The day-time casualty service will provide treatment for minor injuries and this will minimise the inconvenience to patients who suffer such injuries, whilst those who need the full resources of a major accident and emergency department can be taken by ambulance to where such facilities are available. There have been difficulties in manning the accident and emergency unit at St. Nicholas Hospital, and it really is better for patients for services to be concentrated so that reliable cover in fully-equipped departments can be provided. This is more important than a small saving in time in getting a patient to an accident and emergency unit, particularly as ambulance crews are trained in first aid measures.

On obstetric services, my right hon. Friend fully recognises that many mothers would prefer to have their babies near to home. It is understandable. But the retention of a small maternity unit at St. Nicholas is not necessary to provide for the number of births in the district and concentration of maternity facilities in hospitals where the full resources of modern medicine, including paediatric care, are available is in accord with professional opinion and national policy. It would not be realistic to leave gynaecological provision on its own once the maternity service is concentrated and, therefore, retention of the obstetric and gynaecological service at St. Nicholas is not justified.

My right hon. Friend is satisfied that by making full use of the new hospitals in the area, supplemented by keeping the hospital as a community hospital, a good service can be provided for my hon. Friend's constituents. Clearly the reduction of acute beds will have some effect on waiting lists at the other hospitals. The area health authority will need to consider some changes in bed provision at Greenwich District Hospital and the Brook Hospital and ensure that full and intensive use is made of the facilities at these hospitals.

My hon. Friend has mentioned figures comparing the utilisation and costs of hospitals in the district. I do not believe that it would be helpful for me to follow him in these sorts of comparisons. So much depends on the mix of specialties and case load that comparisons based on statistics of individual hospitals can often be misleading.

We recognise that there will inevitably be transitional problems in changing the role of the hospital, particularly in resolving medical staffing difficulties. It is for the area health authority to work out, in consultation with its advisory committees, community health council and the staffs of the hospitals affected, the right solutions to these problems. I know that some clinicians have expressed doubts about the viability of the plan—a point emphasised by my hon. Friend—but the problems are still being considered by the various professional advisory committees and it should not be impossible for the difficulties to be resolved in these local discussions. However, I take note of my hon. Friend's point, which is a matter of practicality, which will obviously affect the final outcome of the discussions.

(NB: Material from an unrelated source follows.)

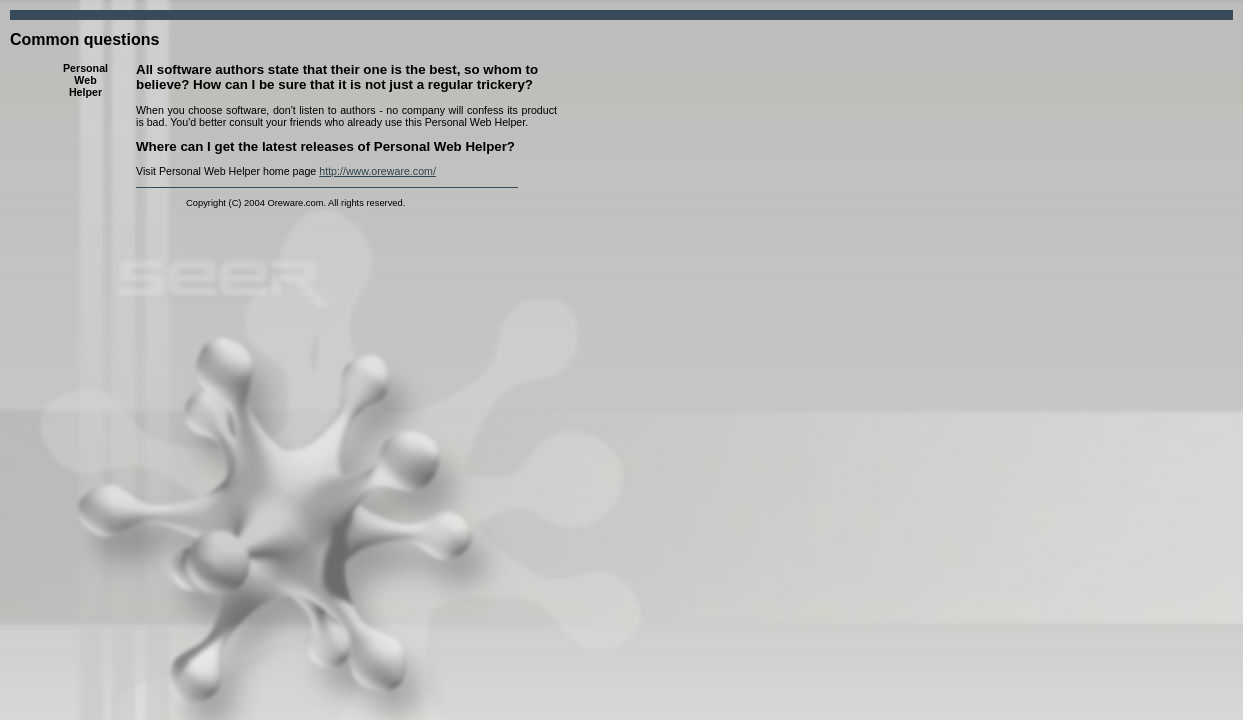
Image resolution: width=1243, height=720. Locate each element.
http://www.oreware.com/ (377, 171)
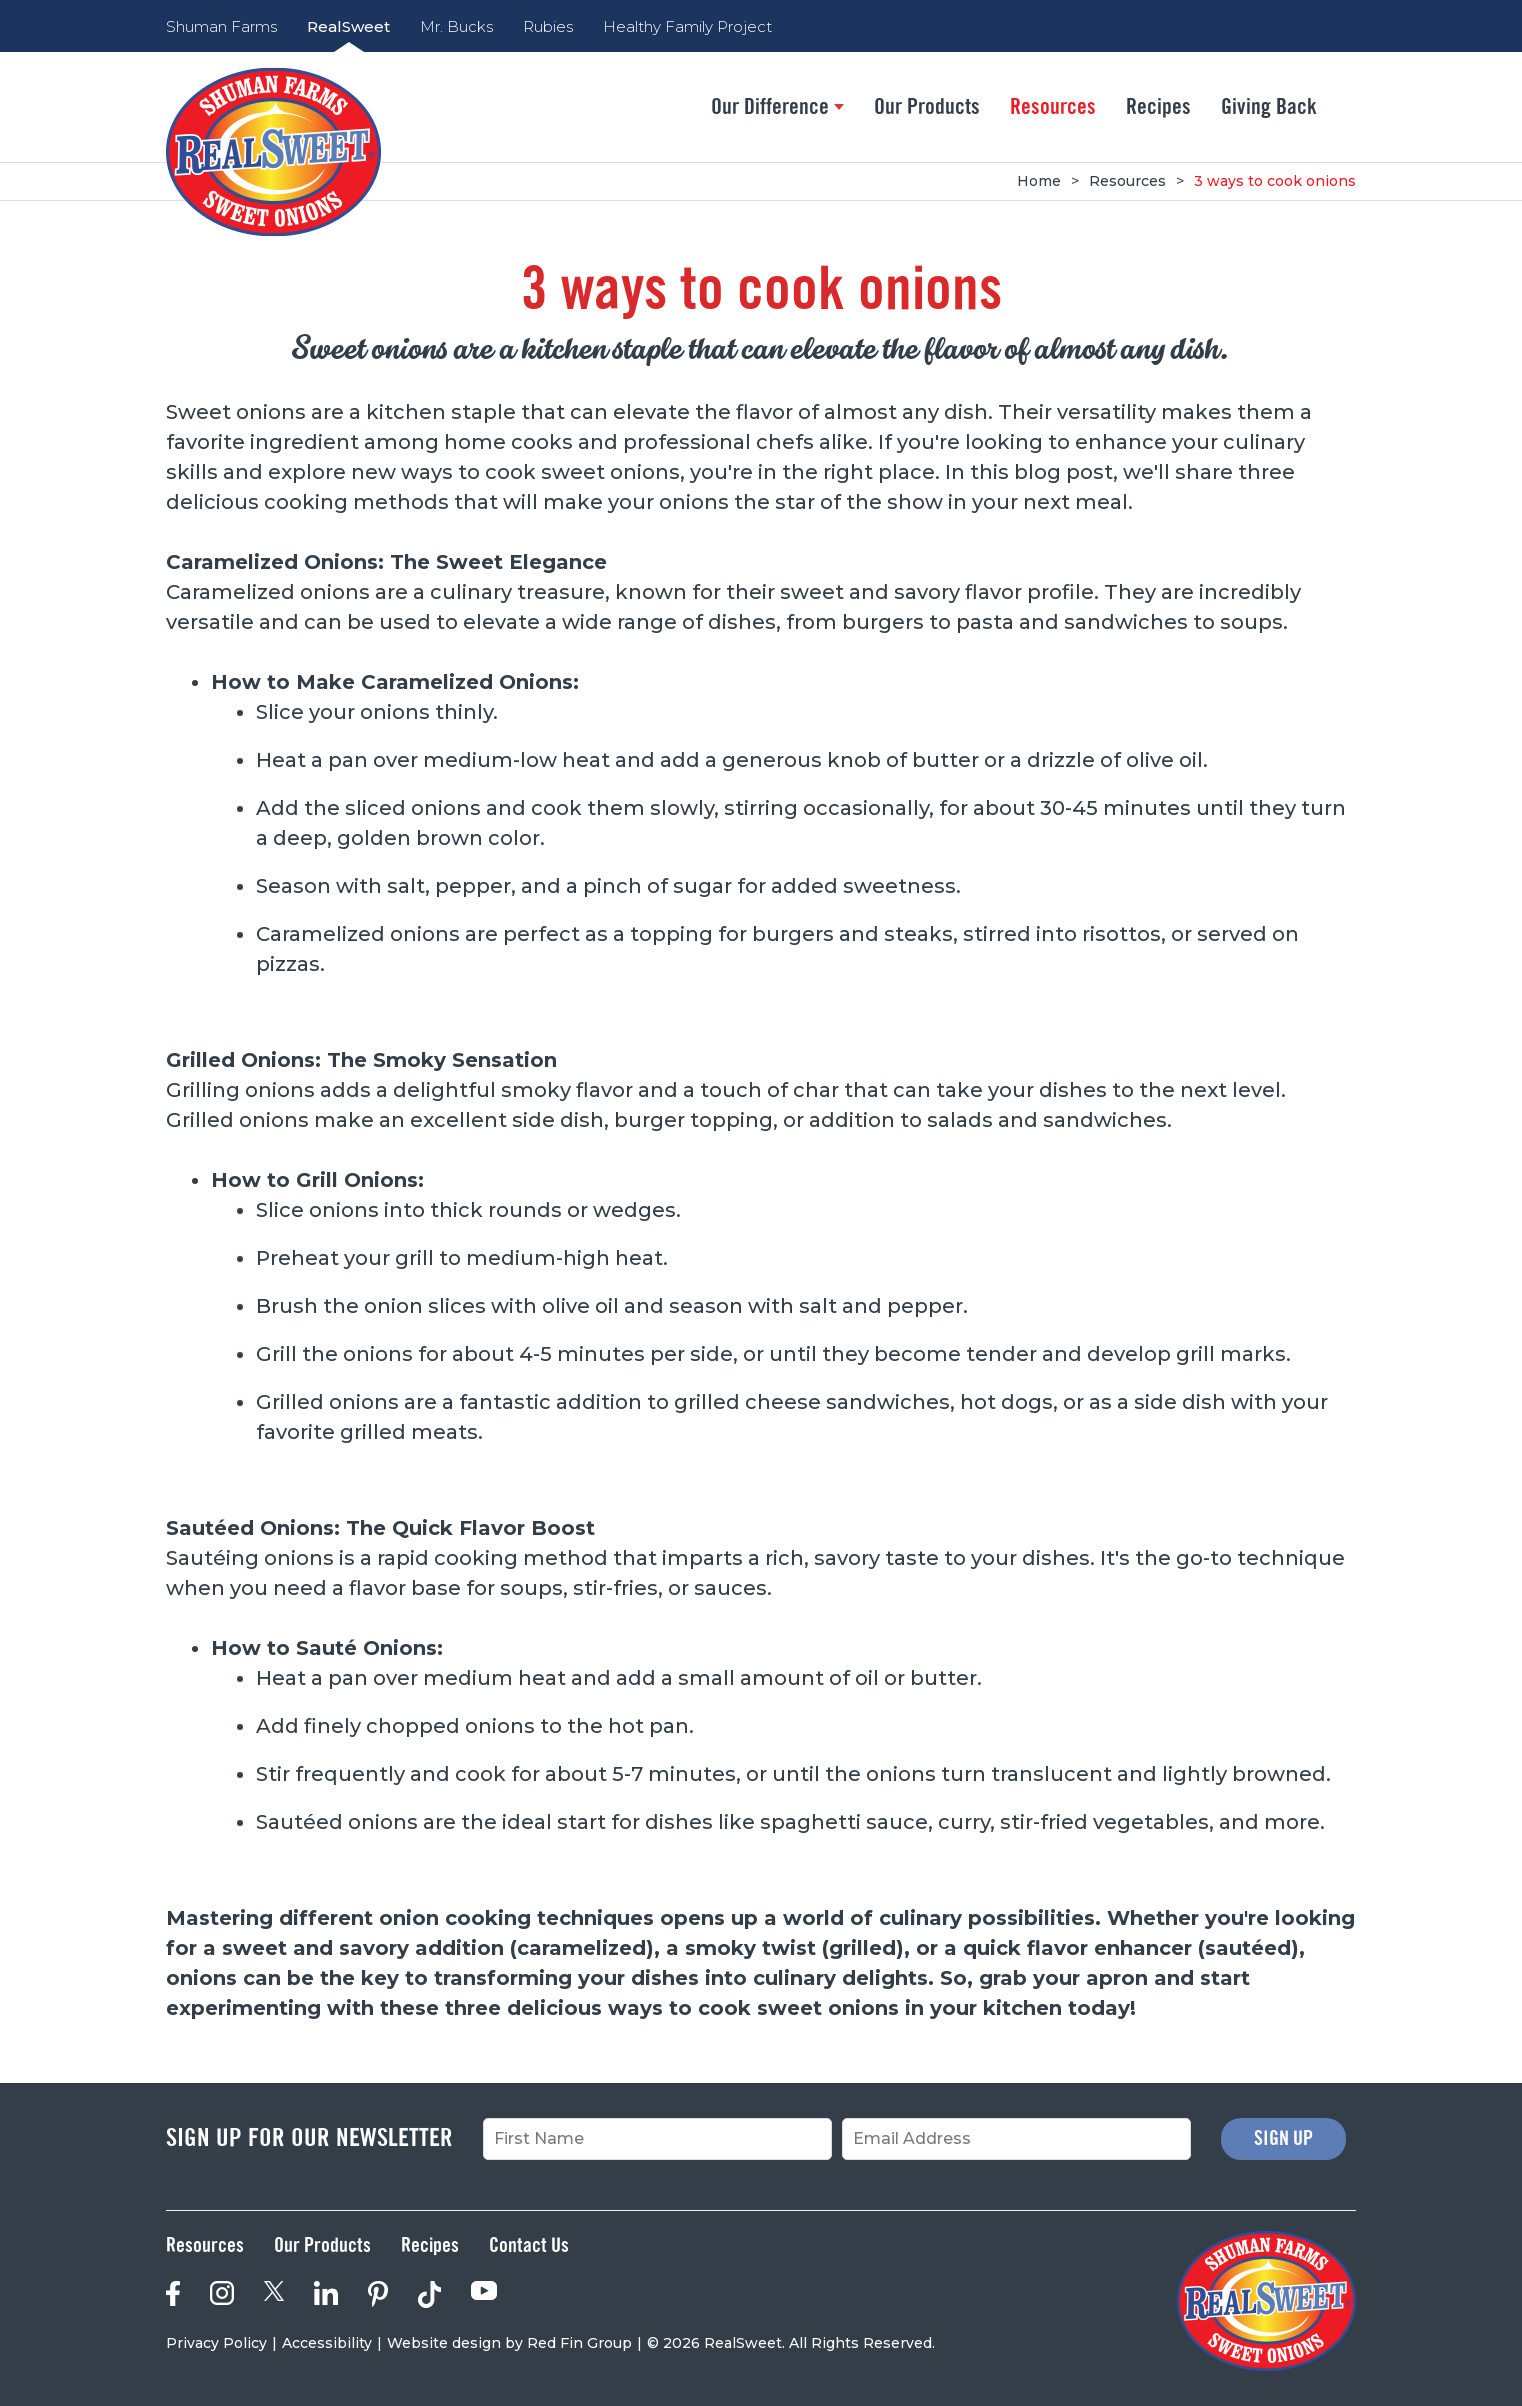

Given the firm objective of retaining an effective hospital, albeit with a reduced number of beds, as a community hospital, these problems can surely be overcome.

My right hon. Friend believes that the authority will make every effort to establish St. Nicholas as a viable and effective community hospital. We feel confident that the authority will be helped in this task by the affection my hon. Friend's constituents have for their local hospital and the enthusiasm they have displayed in the "Save St. Nicholas" campaign. St. Nicholas' Hospital has been saved, but the best way now of making sure that it continues is to support it in its new role and show just how effective a community hospital can be in meeting the needs of the local community.

Question put and agreed to.

Adjourned accordingly at twenty-eight minutes past Eleven o'clock.